I think my favorite sentence from Dubya during his comments this morning was:

"I am not a geologist."

gee, thanks for clearing that up.

and it is nice to know that Pfizer is matching the government's contributions... geez.

http://www.msn.pldt.com.ph/news/article.aspx?nid=5180&sid=2

Jojo Acuin's eerie prediction: Expect more quakes!
By EFREN B. MONTANO

People's Tonight


MORE earthquakes will shake Asia, including the Philippines, People's Tonight resident psychic Jojo Acuin said yesterday even as mild tremors hit Bataan and Davao early yesterday morning.


For his 2005 (Year of the Rooster) prediction, Acuin said earthquakes will shake Luzon and the Visayas.


Temblors will also stun Japan and Malaysia as well as -- again -- India and China, he said.


In predicting that more temblors will hit the region, Acuin again demonstrates his uncanny ability to predict events in the future. It may be recalled that he predicted in 2003 that an earthquake will strike India, Malaysia and Thailand.


In the Nov. 20, 2003 issue of People's Tonight entitled "Satanism, Wars, Chaos and Cults," Acuin said that Malaysia and Thailand will tremble.


He added that a big quiver in Indonesia and India will occur.


Later, Acuin said that 2004 will be a tragic year for India following tens of thousands of deaths owing to a big quake.


The death toll from an earthquake off Indonesia (that measured 9 on the Richter scale) and the tsunamis that it unleashed in Sri Lanka, Thailand, Malaysia, Maldives, Bangladesh and India reached more than 14,122.


Sri Lanka was hard hit with 4,857 people confirmed dead, and 1,538 others reported missing. In Indonesia, at least 4,448 people were killed as the country took the full force of the huge earthquake and tsunamis that swallowed entire coastal villages.
-- -- --
◆ Brief:
Answer these questions about the earthquake text above:
1. Which company is said to be matching the government's contributions?
2. Where did mild tremors hit early on the morning Acuin made his prediction?
3. How many people were confirmed dead in Sri Lanka?

◆ Source excerpt:
-- -- --
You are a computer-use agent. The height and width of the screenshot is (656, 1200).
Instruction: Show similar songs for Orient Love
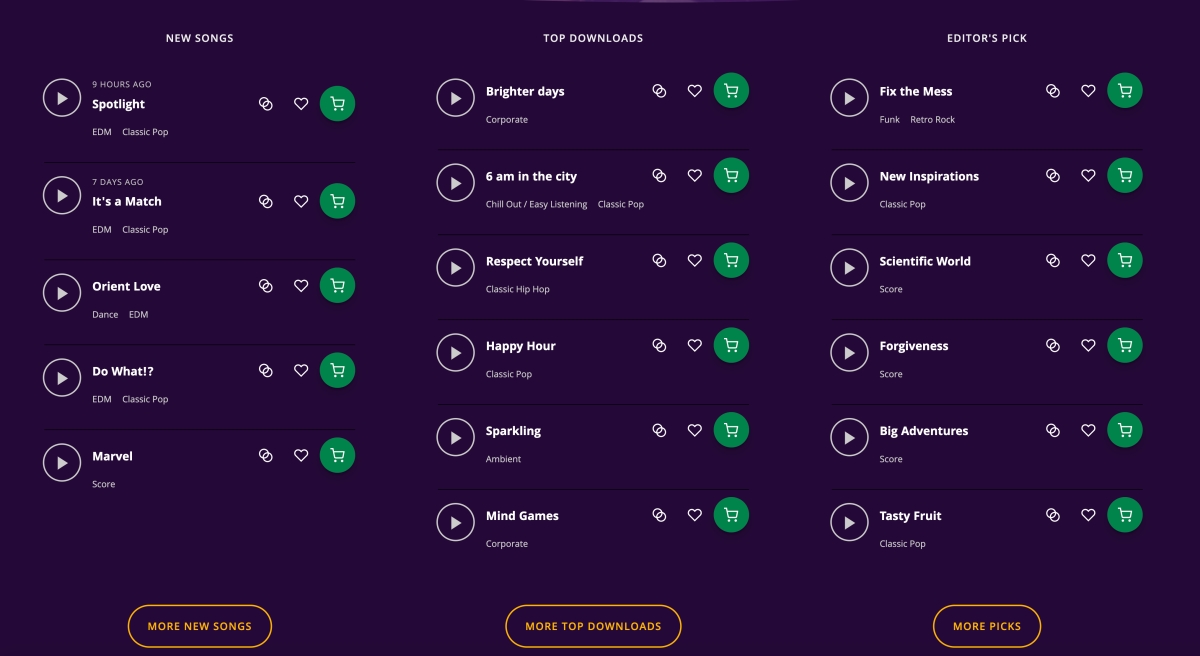pyautogui.click(x=266, y=286)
-- -- --
◆ Response to this task:
1. Pfizer
2. Bataan and Davao
3. 4,857